Both directions are proven in Rotman's book "An Introduction to Group Theory". The proof (which only uses the existence of $p$-complements), in broad strokes, proceeds as follows:

1) Proceed by induction on $|G|$ by supposing you have a "minimal criminal": a group $G$ of smallest order that violates the claim (has all such subgroups but is not solvable).

2) Argue that $G$ must be simple.

3) Proceed through a fair amount of technical work to derive a contradiction by constructing a proper normal subgroup. Burnside's Theorem on the solvability of groups with two prime factors makes an appearance.

Obviously, the third part is the big thing, and while Rotman does it all in the span of a single paragraph and about 1/3 of a page, it's reasonably excluded from Hungerford.

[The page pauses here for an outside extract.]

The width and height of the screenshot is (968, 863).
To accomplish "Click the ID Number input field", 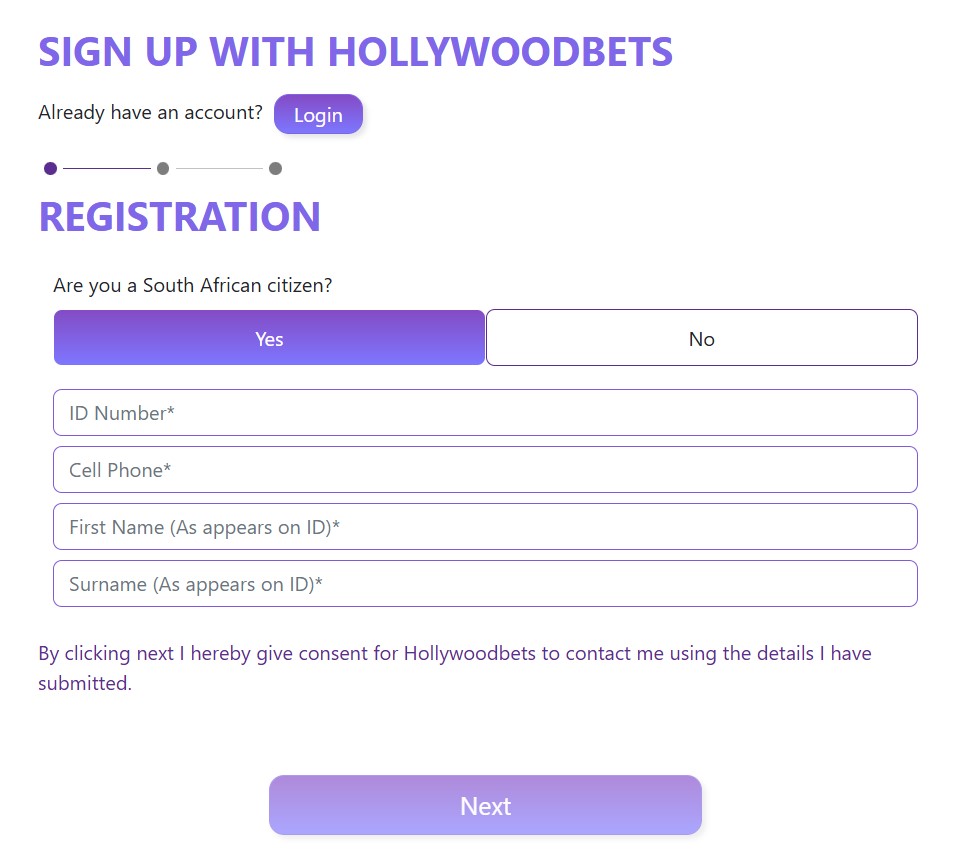I will point(485,412).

Here is the proof of the second part:

If $G$ has a nontrivial normal subgroup $N$, and if $H$ is any Hall $p'$-subgroup of $G$, then checking orders shows that $H\cap N$ is a Hall $p'$-subgroup of $N$ and $HN/N$ is a Hall $p'$-subgroup of $G/N$. So both $N$ and $G/N$ satisfy the hypotheses, and so by minimality of $G$ both $N$ and $G/N$ are solvable, whence $G$ is solvable, a contradiction.

So the "intuition" here, perhaps, is that possession of (all) such subgroups is inherited by normal subgroups and quotients thereof, which eliminates the non-simple case. The third part then says that no simple group can be "separated" well enough to have this property (by a more complicated argument), completing the argument.